#### TASKS AND EXERCISES
A - List the people or groups whose complaints the opening post of the paperwork discussion thread reports.
B - According to the paperwork discussion thread, what did computers kill?
C - For each statement, say whether the paperwork discussion thread supports it, and quote the words that decide it.
(i) A nurse said most of her documentation has more to do with lawsuit prevention than with medical care.
(ii) Electronic charting has made nursing work faster.
(iii) The proposed smiley would be red in the face.

An organization of which I'm a volunteer member just published a bunch of new rules, some that will require us to upload paperwork in PDF format (because the computer systems aren't up to speed) that is thoroughly unnecessary, but moderately easy to quantify so the bean-counters want it. A nurse I spoke to said that she spends hours every day documenting in medical records, but that most of what she's documenting has more to do with lawsuit prevention than with medical care. An electrical engineer said he now spends more time trying to make sure his business is compliant with regulations and permits than he does doing electrical engineering. Some other people were complaining about how hard it is to do business in Central America - not only do they have offices that would make the US DMV of twenty years ago seem streamlined, but they also have government employees who are ignorant about their own policies and who are too lazy to do anything about it. Another organization has determined that we might have too many processes, so they implemented processes to evaluate our processes and came up with new processes to create new processes to improve upon or combine the old processes. It's amazing anything ever gets done these days! Sometimes it's hard to remember what we're actually supposed to be doing - not to mention hard to understand what other people are doing, when you have so much documentation to wade through. I wonder, is this trend like a pendulum where we're near the point of paralysis with paperwork (or computerwork), that will eventually go back towards a time when we all can spend more time doing what our actual jobs are? How can we get there sooner?
The USSR was like this at the end. They imploded. Yes, "simpler times", do come. After the implosion. Nothing less. Whoopee.
Hey, Vlad, we need a : prophetofdoom : smiley. It would look like the smiley, but be chalk white in the face, wearing a reaper hood, and be staring down at a globe. Possibly clutching the globe.
I wonder, is this trend like a pendulum where we're near the point of paralysis with paperwork (or computerwork), that will eventually go back towards a time when we all can spend more time doing what our actual jobs are? How can we get there sooner? - Prufrock The irony is when computers started getting more and more prevalent in the workplace they were viewed as the "solution" to all our time consuming paperwork/record keeping/administrative bullshit.
Computers did help tremendously with efficiency, but they also killed the secretarial pool. So now people who used to have someone to deal with the paperwork do it themselves, and the person who used to do it flips burgers. Nobody is less busy, just doing different things.
This is what I've been saying. For so many years now. And everybody just laughs, and points, and mocks. But I'll keep saying it: The bureaucrats need to get chokeslammed and told at gunpoint to shut the fuck up. And we don't ever let the bureaucrats carry guns, or hire loaf-headed fuckin' goons to carry guns on their behalf.
I can address the electronic charting that has hit nursing...it sucks ass. My wife, even on a day when the unit was short staffed (there's a joke some where in there) could be out of there by 7:45. Now with electronic charting, it would be nearly 9pm. Electronic charting has slowed things down a lot. It take a lot more time to do the job that used to be done on paper. It's mainly due to shitty software design.

Dataset entries

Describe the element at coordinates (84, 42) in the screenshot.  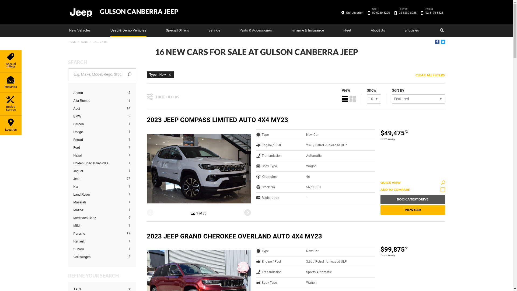
I see `'CARS'` at that location.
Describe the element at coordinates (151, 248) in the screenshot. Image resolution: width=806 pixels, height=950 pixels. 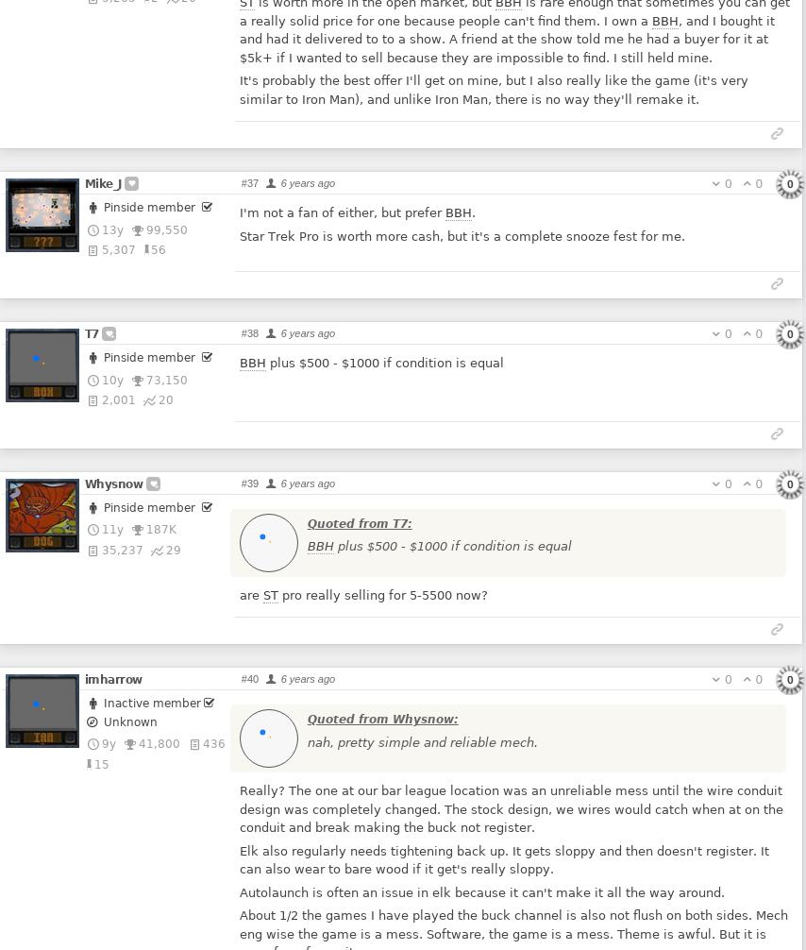
I see `'56'` at that location.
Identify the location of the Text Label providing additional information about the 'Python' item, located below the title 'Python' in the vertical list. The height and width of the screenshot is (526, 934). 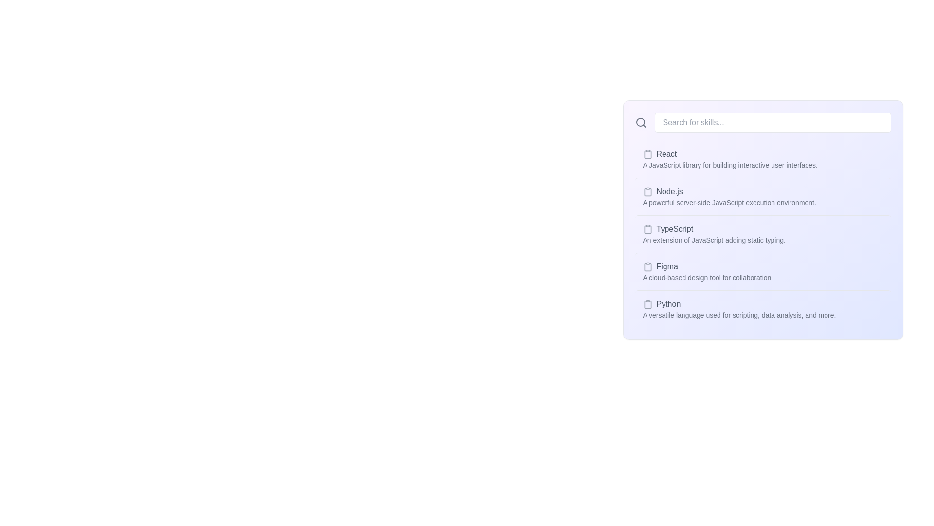
(739, 315).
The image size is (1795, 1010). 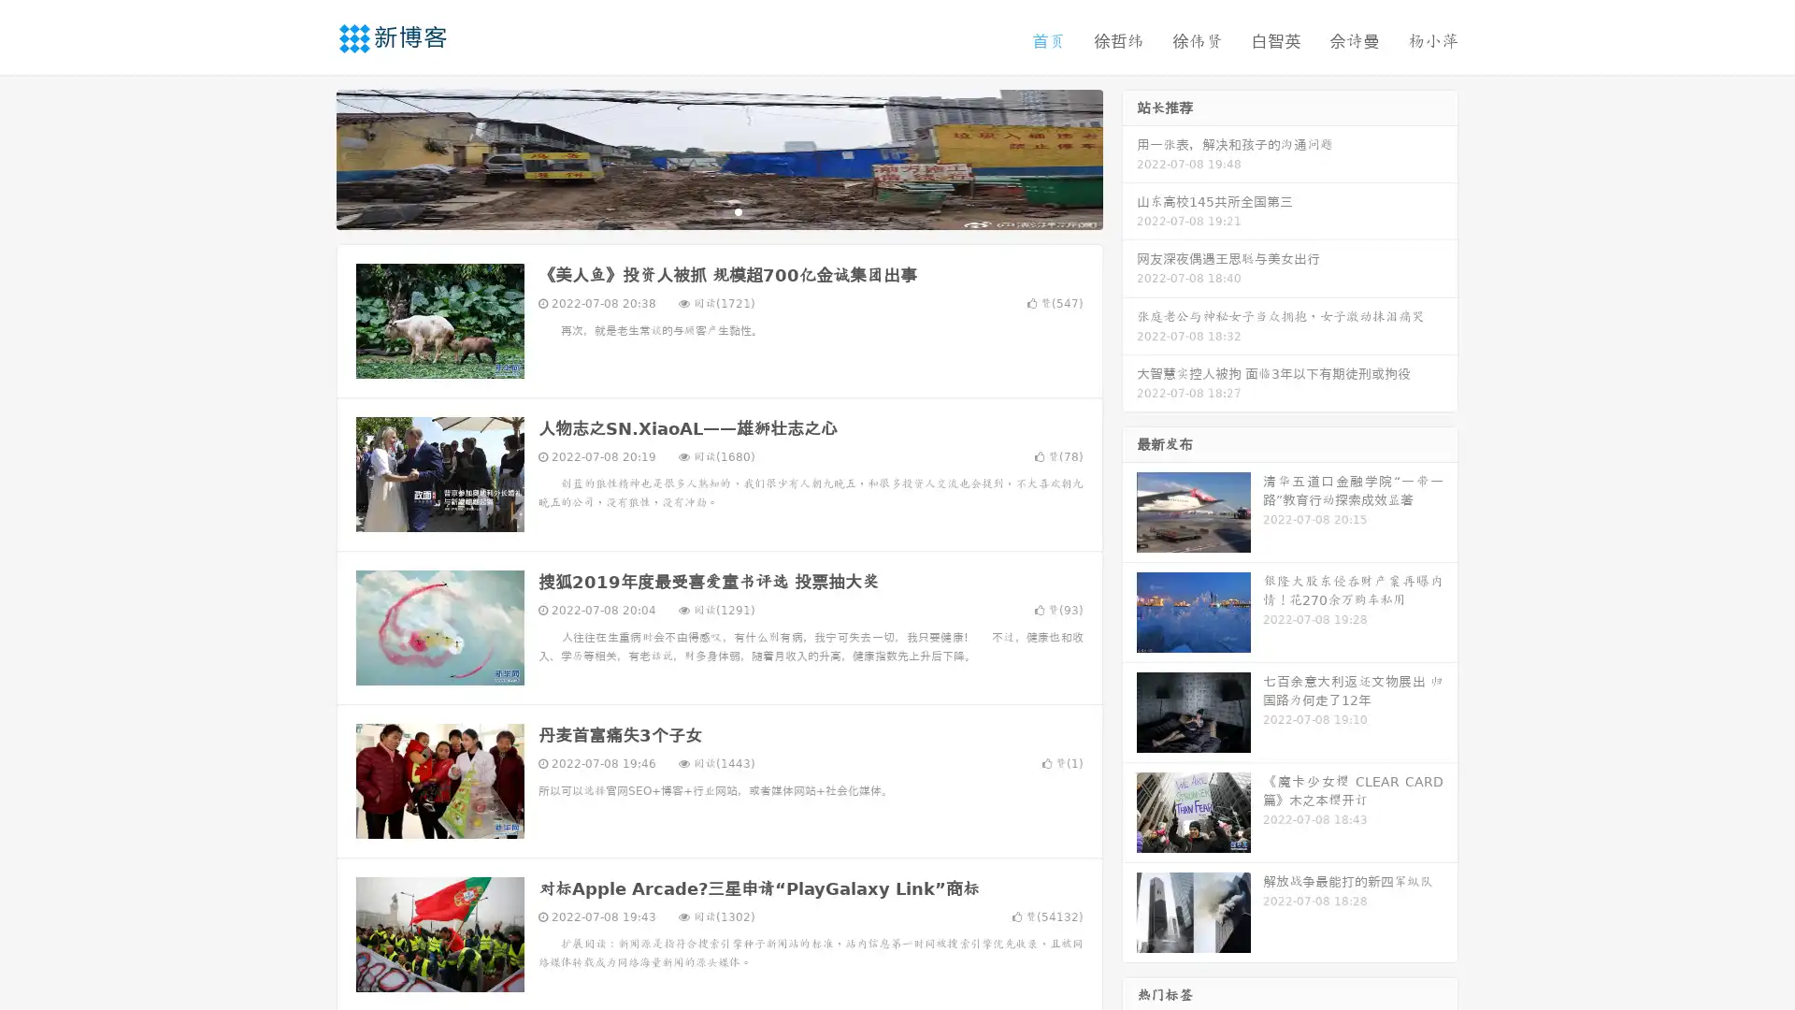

#### SOLUTIONS BY TASK
A -
- A nurse
- An electrical engineer
- Some other people doing business in Central America

B - The secretarial pool.

C -
(i) Yes: "most of what she's documenting has more to do with lawsuit prevention than with medical care"
(ii) No: "Electronic charting has slowed things down a lot."
(iii) No: "be chalk white in the face"